PASSAGE GIVEN:
◆ ◆ ◆ ◆

In order to see if it were really the case, I bought all the books published by the Synod, or that it allowed to be published, in which there were short explanations of the Church Creed, for the use of children and uneducated people, and I read them.
The contents were almost new for me. At the time when I learned the Bible history and the catechism, these books did not exist.
There was, at that time, as far as I can remember, neither any explanation of the beatitudes, nor were we told that to kill a fellow-creature is no sin.
This was not to be found in the old Russian catechisms of Plato; neither is it to be found in the catechisms of Peter Moguilla, or of Beliakoff.
It was an innovation made by Filaret, who likewise wrote a catechism for the military classes. The Exposition of the Book of Prayer was taken from that very catechism.
The book that serves as the basis is A Complete Christian Catechism for the use of all Orthodox Christians, published by order of his Imperial Majesty.
The book is divided into three parts: on faith, hope, and love:
The first part contains an analysis of the Nicene Creed.
The second, an analysis of the Lord’s Prayer, and of eight verses of the fifth chapter of Matthew, which form the introduction to the Sermon on the Mount, and which are, for some unknown reason, termed ‘beatitudes.’ Both of these sections treat the dogmas of the Church, prayers, and sacraments.
The third part treats of the duties of a Christian. We do not find the commandments of Christ expounded in this part, but the Ten Commandments of Moses.
These commandments are expounded in a way that seems to enjoin men to leave them unfulfilled, and to act contrary to them:
In reference to the first commandment, which enjoins us to worship God alone, the catechism teaches us to worship angels and saints, as well as the Virgin Mary and the three persons of the godhead. (The Complete Catechism, pages 107, 108)
In reference to the second commandment, ‘You shall not make for yourself any graven image,’ the catechism teaches us to worship images (p. 108).
In reference to the third commandment, ‘You shall not take the name of the Lord your God in vain,’ the catechism tells men it is their duty to take an oath every time the legal authorities may require it of them (p. 111).

◆ ◆ ◆ ◆

DATA PROVIDED:
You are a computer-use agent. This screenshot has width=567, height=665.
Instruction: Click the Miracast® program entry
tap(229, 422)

◆ ◆ ◆ ◆

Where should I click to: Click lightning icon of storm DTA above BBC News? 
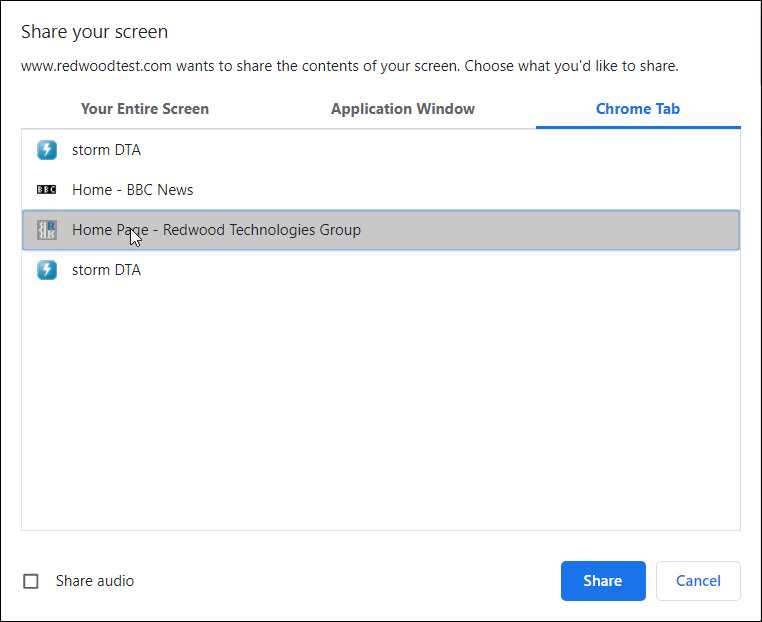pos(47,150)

◆ ◆ ◆ ◆

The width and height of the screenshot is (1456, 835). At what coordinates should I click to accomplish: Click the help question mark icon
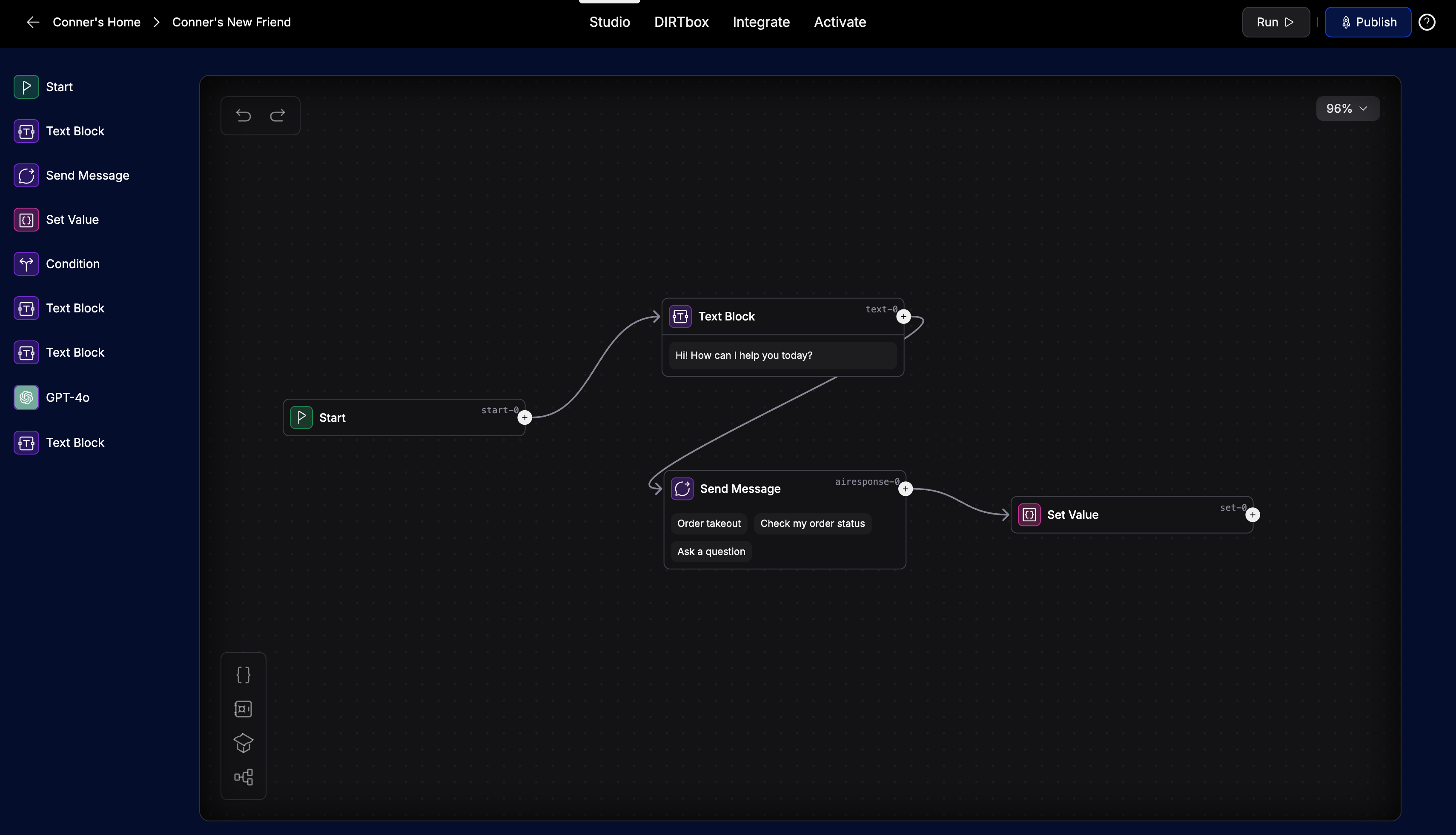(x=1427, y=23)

◆ ◆ ◆ ◆

TASK REQUIREMENTS:
Transcribe the passage on the catechism from "In order to" up to and including "or of Beliakoff.". The items have no connection to the passage on the catechism.

EXERCISE RESULT:
In order to see if it were really the case, I bought all the books published by the Synod, or that it allowed to be published, in which there were short explanations of the Church Creed, for the use of children and uneducated people, and I read them.
The contents were almost new for me. At the time when I learned the Bible history and the catechism, these books did not exist.
There was, at that time, as far as I can remember, neither any explanation of the beatitudes, nor were we told that to kill a fellow-creature is no sin.
This was not to be found in the old Russian catechisms of Plato; neither is it to be found in the catechisms of Peter Moguilla, or of Beliakoff.